Simultaneously, the protons (H⁺) from water are released into the thylakoid lumen, the space inside the thylakoid discs. This action, combined with protons pumped in by the electron transport chain, creates a high concentration of protons. This buildup establishes an electrochemical gradient, similar to water behind a dam, which represents stored energy.
The protons flow back into the stroma through a protein channel called ATP synthase. As protons rush through this channel, they cause it to spin, driving a reaction that generates ATP. This process, known as chemiosmosis, produces the cell’s main energy currency.

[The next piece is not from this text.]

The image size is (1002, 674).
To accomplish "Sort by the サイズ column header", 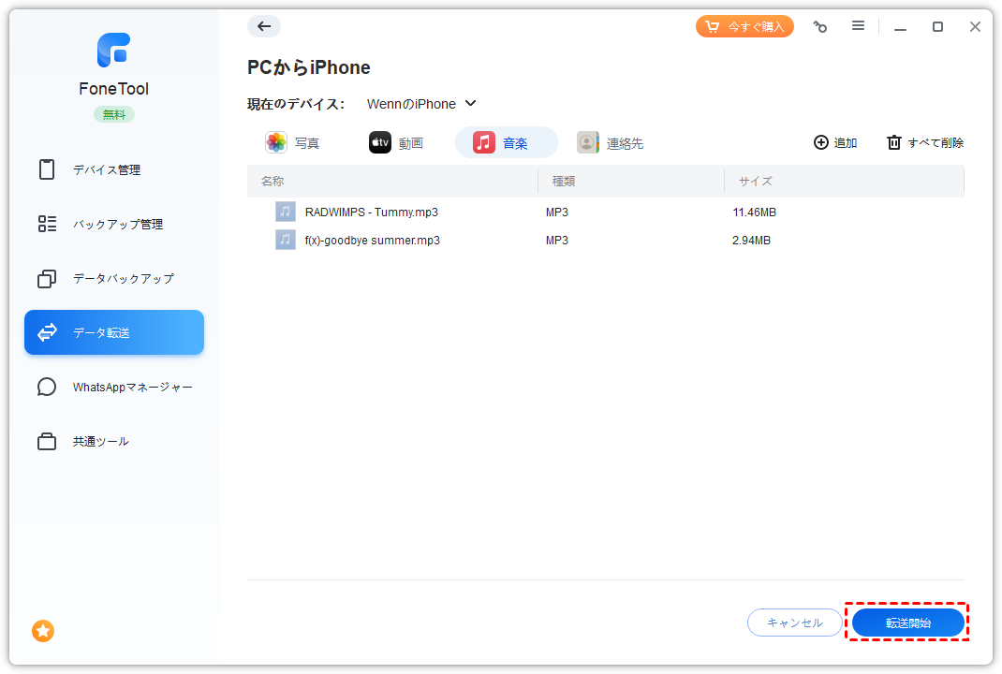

How Water Scarcity Halts Photosynthesis
Water’s importance extends beyond its chemical role. Plants absorb water from the soil through their roots and transport it to their leaves. Much of this water is lost to the atmosphere as vapor through pores on the leaf surface called stomata. These same pores are the entry point for the carbon dioxide (CO₂) required for photosynthesis.
During water stress, such as a drought, a plant must conserve water. To do this, it closes its stomata, reducing water loss through transpiration. While this is an effective defense against dehydration, it hinders the plant’s ability to photosynthesize.
With the stomata closed, the plant’s access to atmospheric CO₂ is restricted. Without a supply of CO₂, the Calvin cycle cannot produce sugars. This shutdown creates a feedback loop where unused ATP and NADPH can cause damage, stopping photosynthesis and inhibiting plant growth.